It is a well kept secret that most people feel lost at some point during their mid-life. Me included.
Being 40, 50 or 60 and admitting you don’t know what you want to do is tough. We are so used to problem solving, planning and deciding that not knowing can make us feel lost, or unsure, or vulnerable, or inadequate (or all of the above!)
Mid-lifers are no strangers to big questions such as …
- Have I achieved enough?
- Who am I now?
- Is there more to life?
- Can I stand doing this for another 15-20 years?
- Can I even do anything else?
… but answering them can be challenging and some end up not answering them or putting them off. It can be easier to just continue with their current job or to march into an available but unsuitable job. Me included.

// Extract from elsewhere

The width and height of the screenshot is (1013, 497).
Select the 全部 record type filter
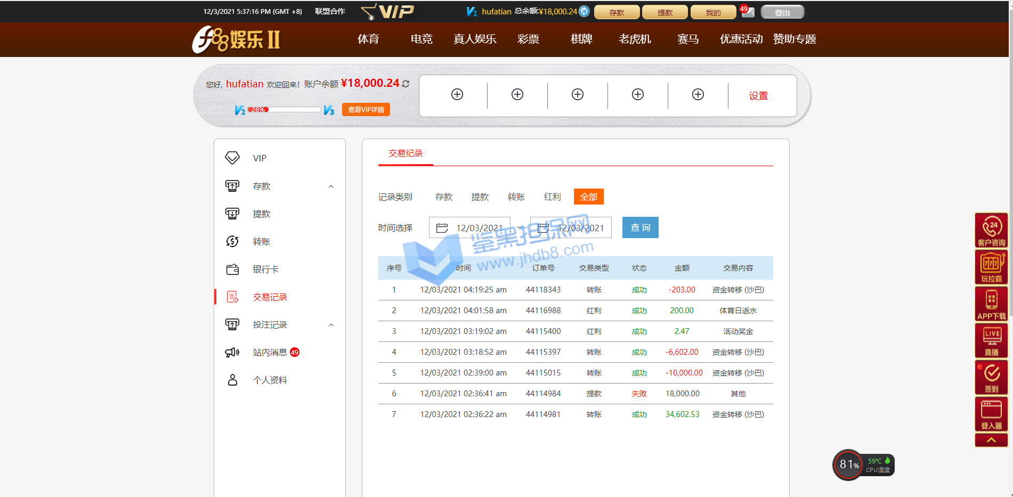click(588, 197)
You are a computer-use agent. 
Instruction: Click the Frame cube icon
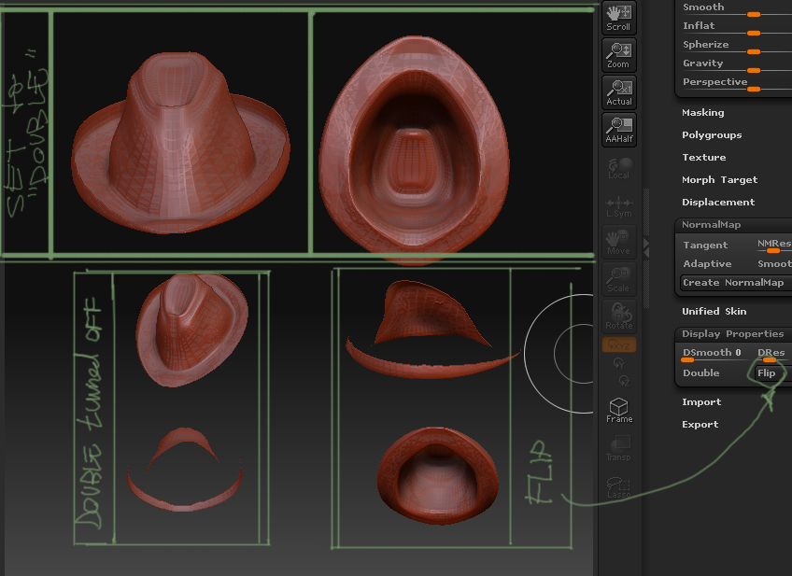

Five years ago I was made redundant. It was a shock and not something I wanted. It may seem a bit dramatic, but I was honestly heart broken and my confidence was badly shaken. The next day a headhunter called with a fantastic job for a great brand – one that seemed to bring all of my previous experiences together. I was seduced and reassured that someone wanted me. The selection process took some time (as they do) and I found it hard not being able to answer when people asked me “so what are you going to do next?”. I was relieved to be offered the job and have an answer to that question. A month into the new job I realised I had made a mistake.
Five months later I left and this time I took the time I needed to figure out what I really wanted. I got busy trying a bunch of new things – some worked better than others and I learned loads. I worked with new people, acquired new skills, and said yes to doing things I’d never done before. I deliberately kept my options open. It wasn’t plain sailing though – it was tough not knowing how to tell people what I do, it was scary not knowing if I would earn enough to pay the bills, and it was hard having to be a self-starter all the time.
So, yes it is scary – but it’s also exciting! Like the people I spoke to in my research, reinventing my late career is a dance with fear and confidence. A dance that is dynamic and changing but ultimately better than marching in the wrong direction.